Tbh I don’t even remember much of the stuff that I lost anymore. I had a lot of images, a legally downloaded series, a good amount of legally downloaded music that I keep forgetting I don’t have on my phone, the aforementioned game saves, and I don’t remember more rn. I was luckily more creative during school so the more important stuff (Siberian sniper crocodile) was on another device.
Lucky me most of the important stuff are things I have on another computer, or can redownload from email or whatever service that needed it.
But my new passwords… oh well. Recovery is typically easy.
What sucks is losing things you did not know you would need or miss until much later.
I remember shortly after college I was living with a couple of people and one day we all heard “NOOOOOOOOOO!” and went running to see what tragedy happened. He had started formatting the one porn drive he had been collecting on over the last few years.
That is is a special kind grieving.
I’ll never forget that scream, I thought a sound like that was reserved for when the cat ran behind the couch and stepped on the surge protector button, corrupting the hard drive as you were almost finished writing your graduate thesis, which wasn’t backed up yet.
Honestly a thesis is way higher stakes and value. Yeah, imagine thinking there was an emergency only to find out your roommate will need to spend the rest of the semester using their imagination.
Yeah, we definitely had fun at his expense for a while after that.
I would be mortified. He seems shameless though, hah.
He was in community theater. What shame?
Ah. I was in theater tech. No shame to find anywhere.
Before you perform another task on that hard drive, try photorec. You might be able to get a majority of your files back if they’re important
I guess I can try it, since I did not like, wipe everything.
Accidentally flashed a live image (PCBSD, IIRC) onto my 1TB external HDD instead of the thumb drive. Lost years of collected music and movies that night. I learned two things:
- Don’t do this sort of thing in the middle of the night, when you’re tired and should be sleeping.
dd
is nicknamed ‘disk destroyer’ for good reason.
😵💫 the 3am tinkering, it calls to me 😵💫
Fortunately my laptop only has nvmes built in, so 99% of the time all 3am me has to do is not type nvme and I’m good
When using dd, check the command before pressing enter, then check it again for good measure.
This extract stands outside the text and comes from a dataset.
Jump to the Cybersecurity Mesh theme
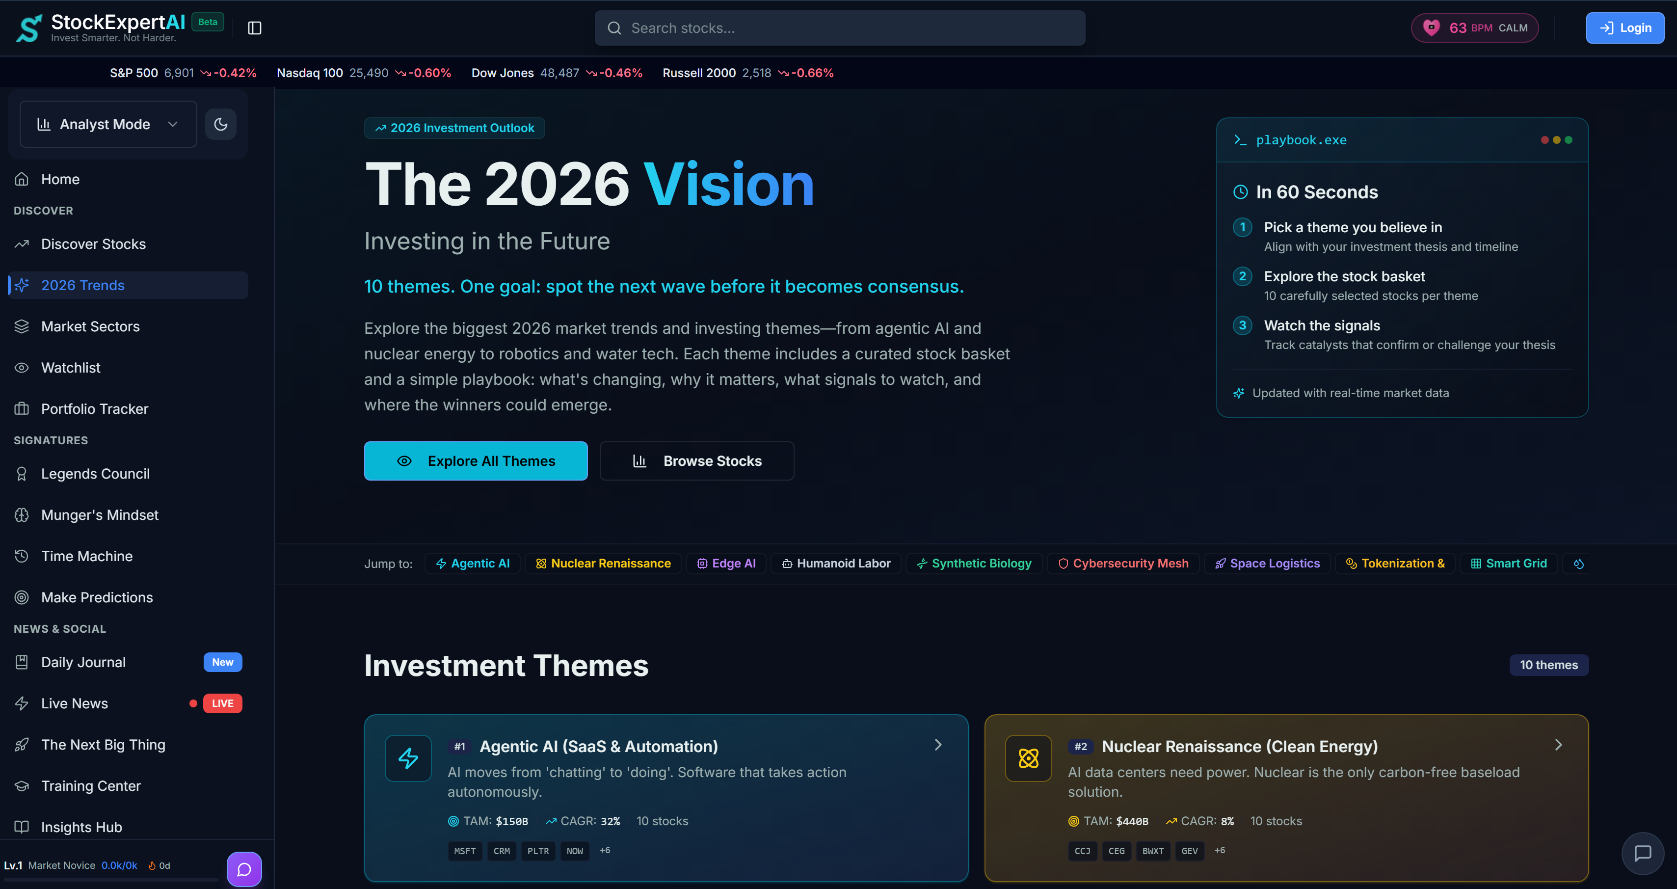This screenshot has height=889, width=1677. pos(1123,563)
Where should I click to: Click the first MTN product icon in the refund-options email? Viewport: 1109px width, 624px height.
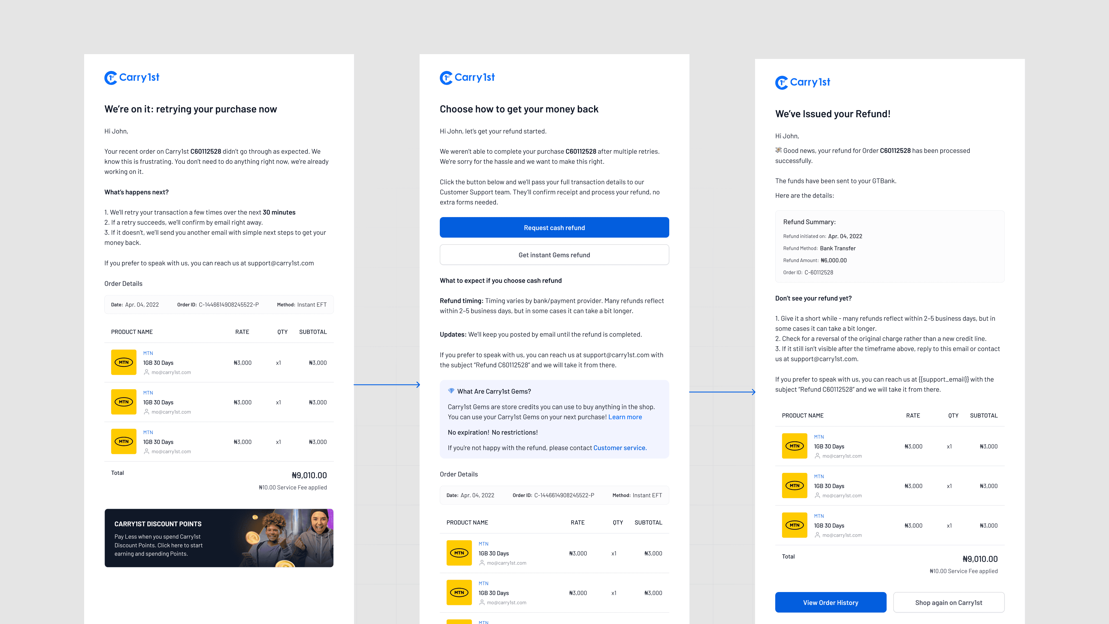click(459, 553)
then replace dd with cat or cp.
Late to the party but this why I like Ventoy. It only looks for removable drives and then all you do is drag and drop your live images onto the removable drive. Pretty hard to mess anything up.
… no use in dd to write an image to disk. Just use cat/cp/pv…
dd is a scalpell, not a shovel.
- Disconnect all other drives
Oh, am I talking to myself? Hah.
Yeah, I wish I had all the stuff I torrented in high school. Lost treasure.